Отчего народной песне удается столь многое выразить? Во-первых, потому, наверное, что слово в ней, как наливное яблочко, с одного бока белее, с другого – румяное: хоть так, хоть эдак его поверни – вид разный, а плод один. То есть каждое песенное слово может блеснуть богатством природной огранки. Качество завидное, но все-таки, на мой взгляд, не главное. Имеет песенное слово достоинство и поважнее. Прежде чем попасть в наш обиход, оно, как, впрочем, и слово бытовое, разговорное, прошло через века. И – во сто крат более бытового слова - все, что в него вкладывалось поющей душой в течение странничества, оно каким-то непостижимым образом для нас сберегло. Поэтому, к примеру, песенная «дорога» включает в себя всю широту толкований: от языческих до современных, от сугубо утилитарных до мировоззренческих, философских. Это и две разъезженные лесные колеи, это и путь-судьба, путь-поступок, линия поведения. При всей простоте слов, песня приобретает глубину именно за счет традиционной символики, которая ясно просматривается в каждом существительном и глаголе. Если просматривается. Если исполнитель не утратил первородной связи с народной культурой.

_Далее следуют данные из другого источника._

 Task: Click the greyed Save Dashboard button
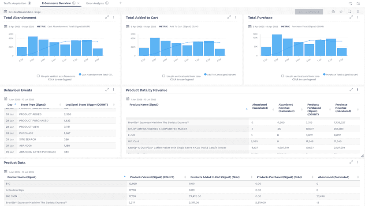click(x=309, y=11)
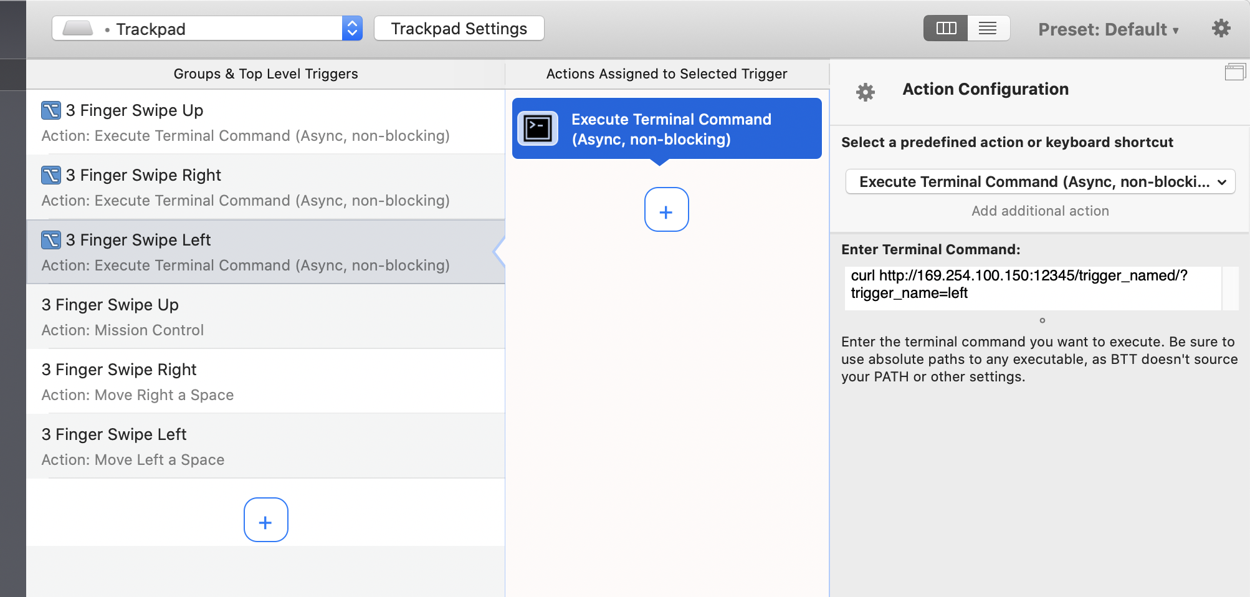Click the detach window icon in configuration panel
This screenshot has width=1250, height=597.
[1234, 72]
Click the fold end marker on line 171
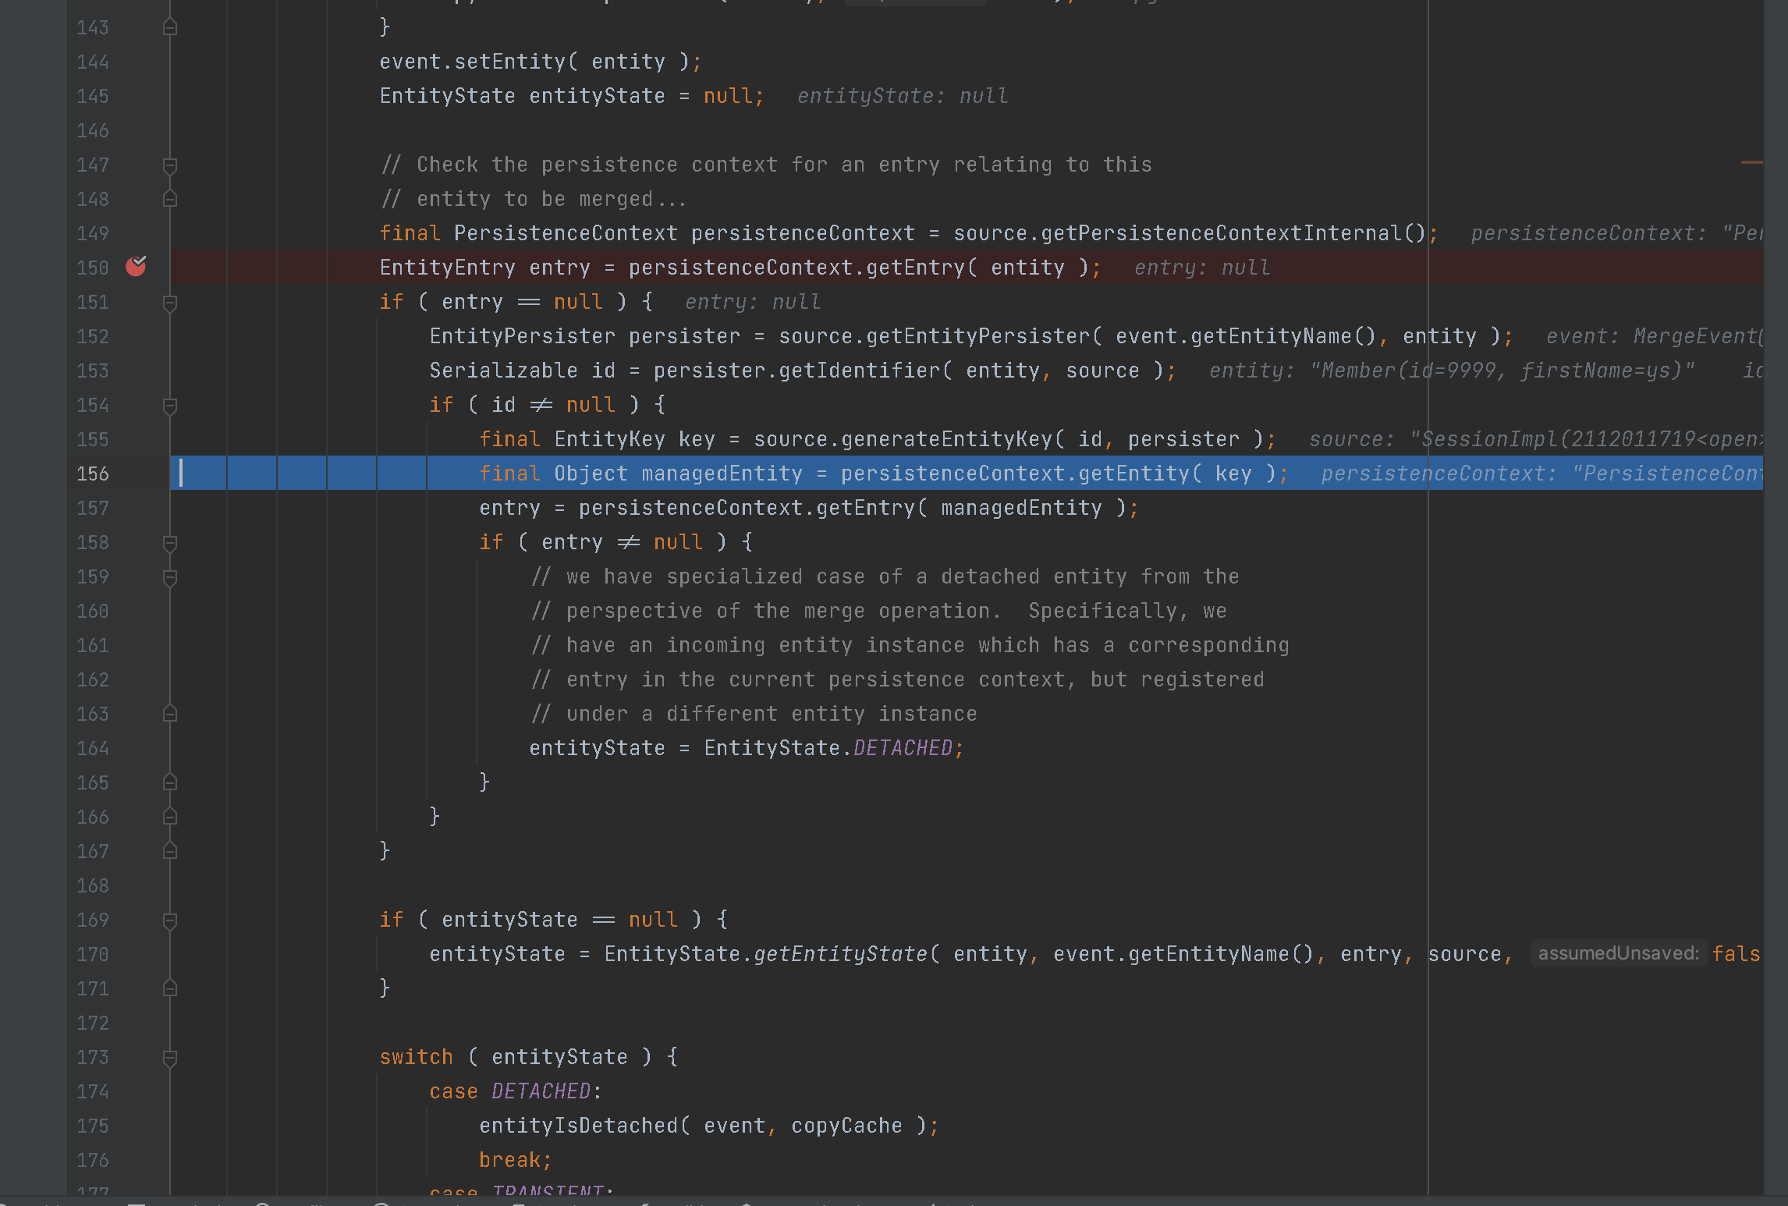This screenshot has height=1206, width=1788. click(169, 988)
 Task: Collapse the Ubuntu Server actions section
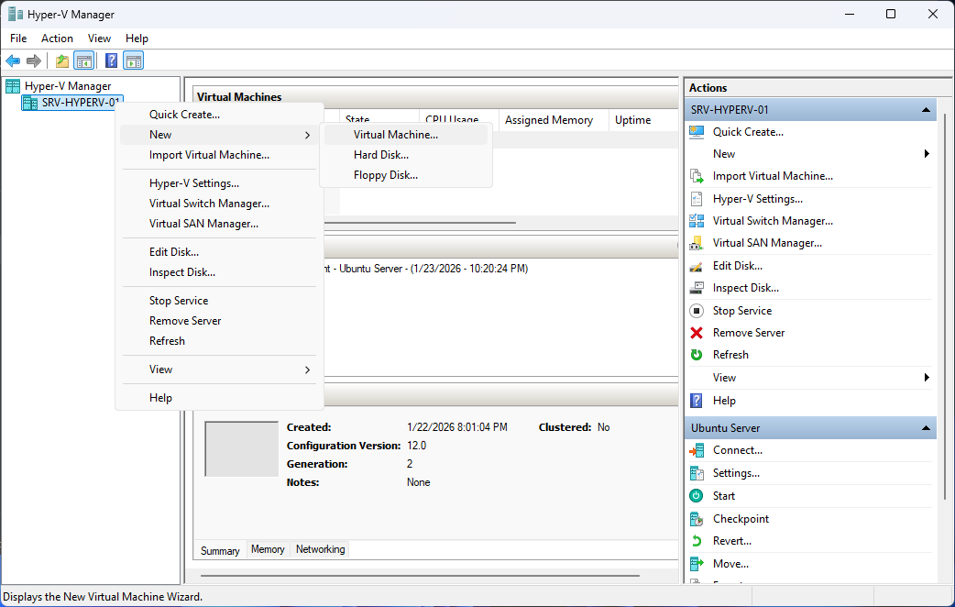[x=928, y=427]
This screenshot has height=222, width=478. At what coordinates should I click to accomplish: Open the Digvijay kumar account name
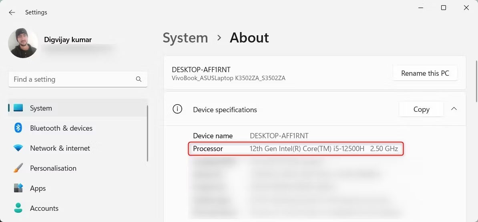68,40
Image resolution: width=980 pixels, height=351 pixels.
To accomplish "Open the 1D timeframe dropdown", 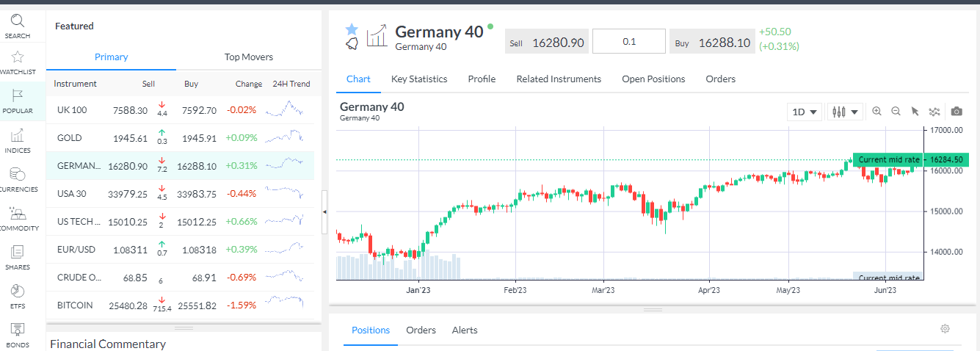I will pyautogui.click(x=804, y=112).
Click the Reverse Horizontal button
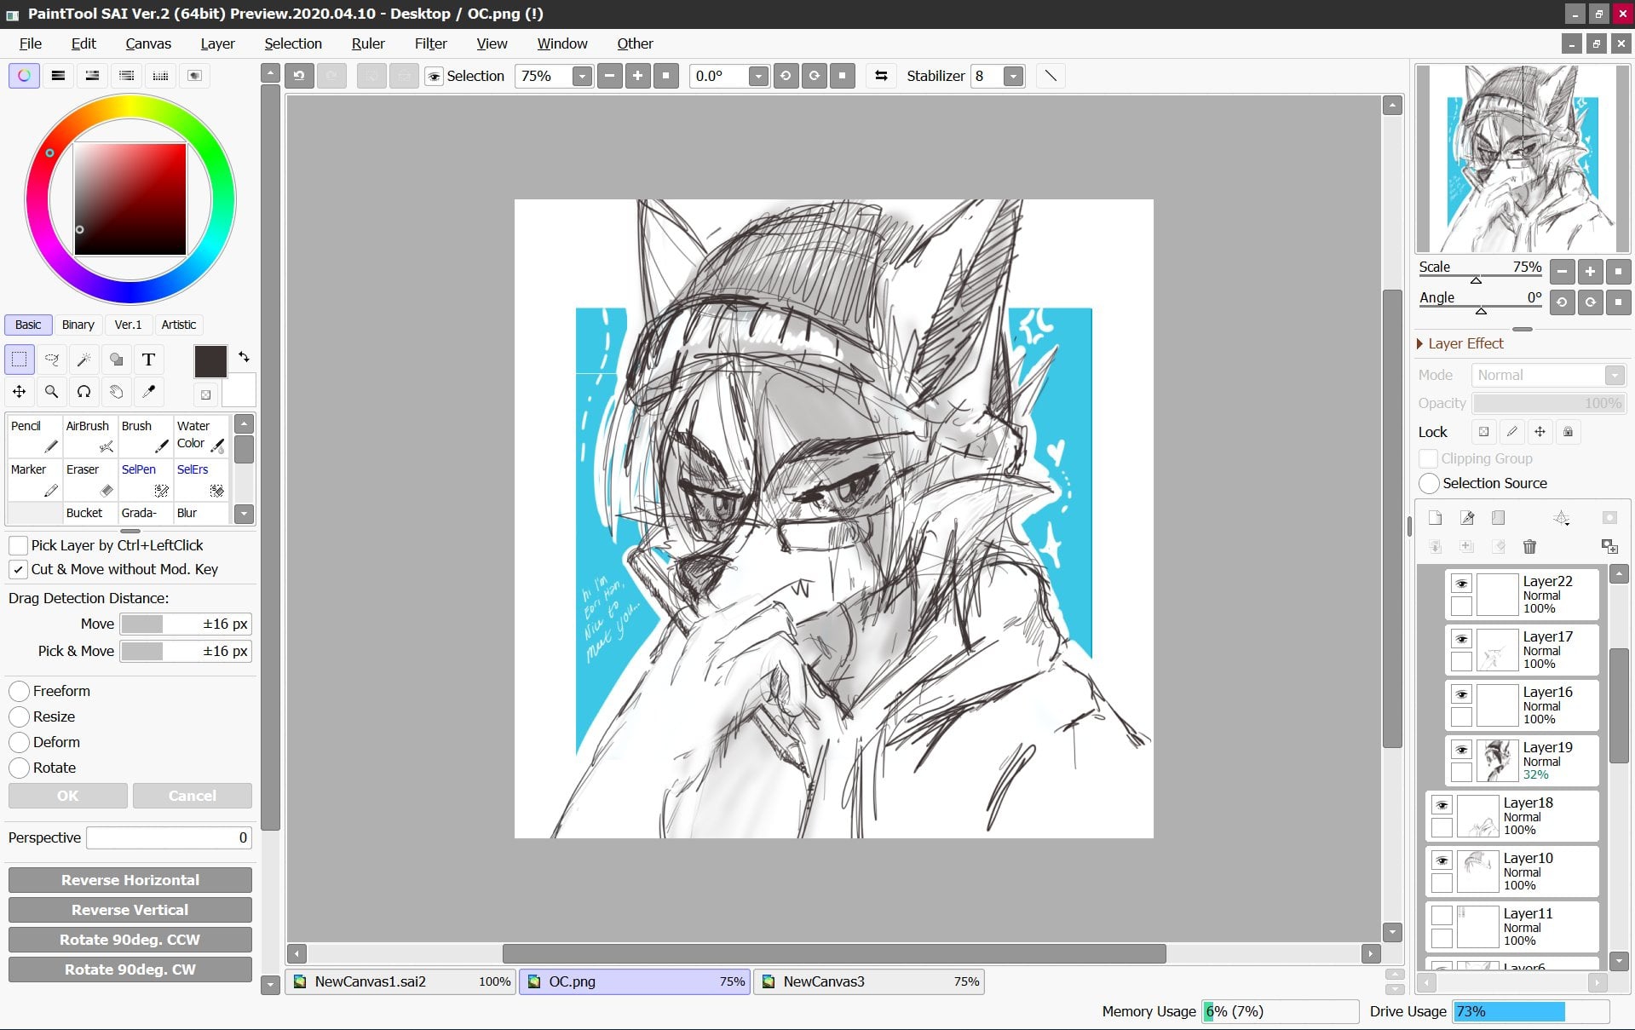 tap(130, 880)
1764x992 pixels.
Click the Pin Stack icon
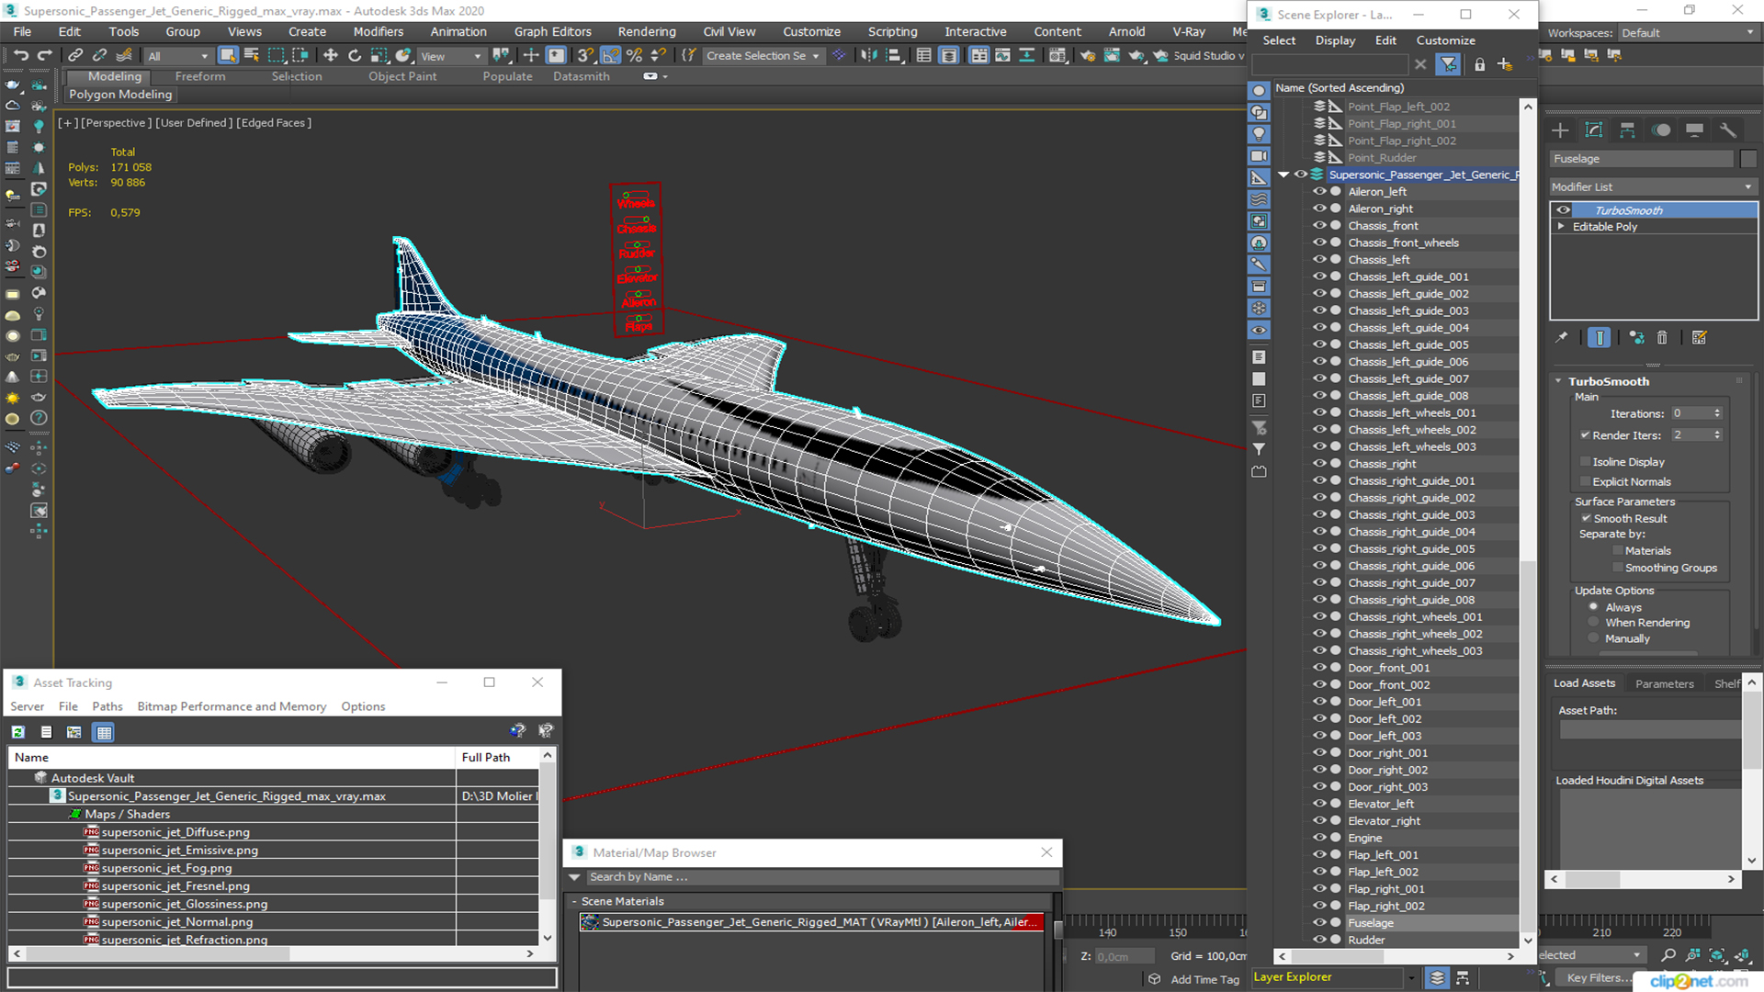click(1561, 338)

К сожалению, последние оговорки не ради красного словца. Ныне стало обычным явлением, так называемое, сувенирное исполнение народных песен, когда поющий или поющие, преподносят их как некую этнографическую диковинку, не имеющую никакого отношения к духовной культуре современности (т. е. по сути дела не имеющую будущего). Мол, вот так когда-то люди проводили досуг: не правда ли, любопытно...

Может быть, несколько странно начинаю я разговор о киноленте «Глубинка» Ленинградской студии документальных фильмов, снятой В. Наумовым и В. Михальченко по сценарию лауреата премии вологодского комсомола Татьяны Куштевской. Ведь лента отнюдь не о народном песенном творчестве. Да, после просмотра фильма, занимающего всего 10-15 минут экранного времени, меня уже не «кидает ощущение, что я познакомился с доселе мне о известной прекрасной народной песней. На часто документальное кино дарит нам такие очищающие потрясения.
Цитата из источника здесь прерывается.